**Records:**
────
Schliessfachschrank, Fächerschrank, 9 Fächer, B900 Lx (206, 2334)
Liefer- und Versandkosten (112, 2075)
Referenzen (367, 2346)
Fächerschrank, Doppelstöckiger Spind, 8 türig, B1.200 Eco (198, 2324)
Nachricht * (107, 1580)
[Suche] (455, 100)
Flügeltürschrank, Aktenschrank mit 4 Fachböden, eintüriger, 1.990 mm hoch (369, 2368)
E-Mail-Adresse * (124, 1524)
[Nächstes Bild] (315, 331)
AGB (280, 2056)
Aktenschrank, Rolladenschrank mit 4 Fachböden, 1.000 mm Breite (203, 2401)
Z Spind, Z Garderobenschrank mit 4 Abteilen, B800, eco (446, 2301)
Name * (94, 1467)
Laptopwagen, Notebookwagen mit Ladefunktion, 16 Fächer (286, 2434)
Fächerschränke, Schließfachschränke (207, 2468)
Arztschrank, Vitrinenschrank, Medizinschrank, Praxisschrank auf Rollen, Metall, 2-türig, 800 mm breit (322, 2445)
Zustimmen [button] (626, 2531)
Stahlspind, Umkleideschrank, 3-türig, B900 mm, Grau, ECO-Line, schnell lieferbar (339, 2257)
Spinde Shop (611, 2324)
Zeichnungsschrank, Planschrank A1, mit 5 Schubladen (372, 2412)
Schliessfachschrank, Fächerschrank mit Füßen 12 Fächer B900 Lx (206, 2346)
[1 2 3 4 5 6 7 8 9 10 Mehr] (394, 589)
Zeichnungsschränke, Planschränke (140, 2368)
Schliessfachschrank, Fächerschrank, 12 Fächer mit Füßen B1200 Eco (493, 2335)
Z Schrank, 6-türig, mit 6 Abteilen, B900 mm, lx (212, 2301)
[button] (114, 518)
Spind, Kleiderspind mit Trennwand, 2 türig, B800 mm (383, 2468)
────
**Problem to solve:** Repeat every record above exactly as it appears.

**Result of the exercise:**
Schliessfachschrank, Fächerschrank, 9 Fächer, B900 Lx (206, 2334)
Liefer- und Versandkosten (112, 2075)
Referenzen (367, 2346)
Fächerschrank, Doppelstöckiger Spind, 8 türig, B1.200 Eco (198, 2324)
Nachricht * (107, 1580)
[Suche] (455, 100)
Flügeltürschrank, Aktenschrank mit 4 Fachböden, eintüriger, 1.990 mm hoch (369, 2368)
E-Mail-Adresse * (124, 1524)
[Nächstes Bild] (315, 331)
AGB (280, 2056)
Aktenschrank, Rolladenschrank mit 4 Fachböden, 1.000 mm Breite (203, 2401)
Z Spind, Z Garderobenschrank mit 4 Abteilen, B800, eco (446, 2301)
Name * (94, 1467)
Laptopwagen, Notebookwagen mit Ladefunktion, 16 Fächer (286, 2434)
Fächerschränke, Schließfachschränke (207, 2468)
Arztschrank, Vitrinenschrank, Medizinschrank, Praxisschrank auf Rollen, Metall, 2-türig, 800 mm breit (322, 2445)
Zustimmen [button] (626, 2531)
Stahlspind, Umkleideschrank, 3-türig, B900 mm, Grau, ECO-Line, schnell lieferbar (339, 2257)
Spinde Shop (611, 2324)
Zeichnungsschrank, Planschrank A1, mit 5 Schubladen (372, 2412)
Schliessfachschrank, Fächerschrank mit Füßen 12 Fächer B900 Lx (206, 2346)
[1 2 3 4 5 6 7 8 9 10 Mehr] (394, 589)
Zeichnungsschränke, Planschränke (140, 2368)
Schliessfachschrank, Fächerschrank, 12 Fächer mit Füßen B1200 Eco (493, 2335)
Z Schrank, 6-türig, mit 6 Abteilen, B900 mm, lx (212, 2301)
[button] (114, 518)
Spind, Kleiderspind mit Trennwand, 2 türig, B800 mm (383, 2468)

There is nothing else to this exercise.